EXERCISE DESCRIPTION:
Each line of the data below holding the word "will" must be copied.

SUPPLIED MATERIAL:

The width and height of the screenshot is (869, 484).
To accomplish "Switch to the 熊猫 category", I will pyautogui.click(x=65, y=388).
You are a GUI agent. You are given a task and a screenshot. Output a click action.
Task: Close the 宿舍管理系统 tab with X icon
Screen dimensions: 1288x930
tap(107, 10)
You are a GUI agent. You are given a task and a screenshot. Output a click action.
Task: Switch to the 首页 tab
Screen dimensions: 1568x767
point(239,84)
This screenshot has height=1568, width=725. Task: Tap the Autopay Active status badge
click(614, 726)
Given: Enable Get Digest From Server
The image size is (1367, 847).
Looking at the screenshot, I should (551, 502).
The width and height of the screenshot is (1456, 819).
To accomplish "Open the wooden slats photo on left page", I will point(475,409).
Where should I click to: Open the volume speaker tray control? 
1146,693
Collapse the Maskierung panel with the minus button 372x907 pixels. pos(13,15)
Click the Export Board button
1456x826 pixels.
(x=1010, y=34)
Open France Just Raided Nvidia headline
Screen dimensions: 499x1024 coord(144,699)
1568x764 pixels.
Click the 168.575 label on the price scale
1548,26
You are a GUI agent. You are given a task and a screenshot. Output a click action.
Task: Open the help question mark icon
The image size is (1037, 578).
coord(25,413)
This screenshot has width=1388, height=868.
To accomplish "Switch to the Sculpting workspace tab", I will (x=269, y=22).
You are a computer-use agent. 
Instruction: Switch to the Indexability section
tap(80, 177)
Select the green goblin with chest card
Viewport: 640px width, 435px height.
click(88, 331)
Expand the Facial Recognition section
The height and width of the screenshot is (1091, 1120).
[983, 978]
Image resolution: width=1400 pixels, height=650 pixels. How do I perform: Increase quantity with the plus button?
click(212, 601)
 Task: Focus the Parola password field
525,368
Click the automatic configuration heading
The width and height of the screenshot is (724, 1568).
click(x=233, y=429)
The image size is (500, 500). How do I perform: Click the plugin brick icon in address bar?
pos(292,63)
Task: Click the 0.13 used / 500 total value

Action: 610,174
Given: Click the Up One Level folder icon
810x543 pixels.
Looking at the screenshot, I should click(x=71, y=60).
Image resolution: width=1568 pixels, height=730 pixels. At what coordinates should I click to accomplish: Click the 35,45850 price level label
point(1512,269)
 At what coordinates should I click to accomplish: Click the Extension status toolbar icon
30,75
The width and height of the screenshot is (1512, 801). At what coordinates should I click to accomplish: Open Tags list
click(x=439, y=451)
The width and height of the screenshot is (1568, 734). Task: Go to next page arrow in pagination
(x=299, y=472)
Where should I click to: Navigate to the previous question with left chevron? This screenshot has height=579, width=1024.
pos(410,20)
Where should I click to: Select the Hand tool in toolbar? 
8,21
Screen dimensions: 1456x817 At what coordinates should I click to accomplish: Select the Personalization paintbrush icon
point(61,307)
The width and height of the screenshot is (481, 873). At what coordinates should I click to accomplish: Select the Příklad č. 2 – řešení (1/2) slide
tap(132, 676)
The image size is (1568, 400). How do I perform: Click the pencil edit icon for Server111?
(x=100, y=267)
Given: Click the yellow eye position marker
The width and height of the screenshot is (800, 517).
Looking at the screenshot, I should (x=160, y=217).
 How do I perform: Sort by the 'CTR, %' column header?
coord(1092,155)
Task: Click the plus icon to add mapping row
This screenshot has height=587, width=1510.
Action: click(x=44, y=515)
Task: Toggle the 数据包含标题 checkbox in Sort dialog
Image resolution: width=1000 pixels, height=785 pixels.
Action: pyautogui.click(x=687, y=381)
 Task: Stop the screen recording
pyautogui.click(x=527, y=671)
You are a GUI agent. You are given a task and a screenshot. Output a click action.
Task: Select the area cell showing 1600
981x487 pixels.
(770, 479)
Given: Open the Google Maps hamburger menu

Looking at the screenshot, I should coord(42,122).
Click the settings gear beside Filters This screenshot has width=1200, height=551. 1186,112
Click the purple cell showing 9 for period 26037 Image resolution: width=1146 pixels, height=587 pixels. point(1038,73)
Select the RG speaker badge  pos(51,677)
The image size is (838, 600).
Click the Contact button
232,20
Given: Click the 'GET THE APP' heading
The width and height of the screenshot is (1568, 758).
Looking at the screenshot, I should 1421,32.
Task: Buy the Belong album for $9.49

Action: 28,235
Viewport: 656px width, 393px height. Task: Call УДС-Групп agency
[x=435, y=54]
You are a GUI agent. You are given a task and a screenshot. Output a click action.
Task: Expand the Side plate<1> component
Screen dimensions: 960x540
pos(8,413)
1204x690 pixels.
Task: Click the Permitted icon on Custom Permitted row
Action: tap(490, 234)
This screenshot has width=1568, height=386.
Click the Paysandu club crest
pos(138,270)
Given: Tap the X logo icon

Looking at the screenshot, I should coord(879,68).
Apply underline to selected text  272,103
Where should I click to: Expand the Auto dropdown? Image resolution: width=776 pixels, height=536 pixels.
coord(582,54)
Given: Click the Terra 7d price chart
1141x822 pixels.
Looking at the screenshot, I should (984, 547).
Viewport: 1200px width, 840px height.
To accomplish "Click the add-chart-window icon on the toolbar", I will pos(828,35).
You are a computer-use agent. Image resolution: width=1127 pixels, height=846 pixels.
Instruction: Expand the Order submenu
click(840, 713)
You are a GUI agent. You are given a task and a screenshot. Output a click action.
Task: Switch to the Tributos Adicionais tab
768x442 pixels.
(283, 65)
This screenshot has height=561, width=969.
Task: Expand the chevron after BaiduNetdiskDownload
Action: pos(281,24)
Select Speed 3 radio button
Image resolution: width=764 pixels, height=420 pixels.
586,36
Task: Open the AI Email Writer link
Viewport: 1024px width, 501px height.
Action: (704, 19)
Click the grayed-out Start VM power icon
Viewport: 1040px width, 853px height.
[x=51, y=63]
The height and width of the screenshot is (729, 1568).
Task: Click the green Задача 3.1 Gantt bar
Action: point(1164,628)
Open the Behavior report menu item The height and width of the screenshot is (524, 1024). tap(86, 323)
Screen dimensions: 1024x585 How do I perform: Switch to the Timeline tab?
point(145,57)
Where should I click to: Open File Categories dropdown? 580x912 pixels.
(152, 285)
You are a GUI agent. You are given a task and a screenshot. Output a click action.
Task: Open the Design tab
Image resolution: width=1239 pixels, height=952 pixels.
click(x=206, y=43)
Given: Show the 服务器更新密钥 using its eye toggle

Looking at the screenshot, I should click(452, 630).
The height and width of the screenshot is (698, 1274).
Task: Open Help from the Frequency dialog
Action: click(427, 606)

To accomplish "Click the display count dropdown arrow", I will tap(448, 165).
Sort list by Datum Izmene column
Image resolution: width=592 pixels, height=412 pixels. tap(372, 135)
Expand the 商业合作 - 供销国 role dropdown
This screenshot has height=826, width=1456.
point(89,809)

TASK SOLUTION:
To accomplish "Switch to the 熊猫 category", I will pyautogui.click(x=65, y=388).
To accomplish "Open the wooden slats photo on left page", I will point(475,409).
To accomplish "Switch to the Sculpting workspace tab", I will (x=269, y=22).
To accomplish "Click the add-chart-window icon on the toolbar", I will pos(828,35).
To accomplish "Click the display count dropdown arrow", I will tap(448, 165).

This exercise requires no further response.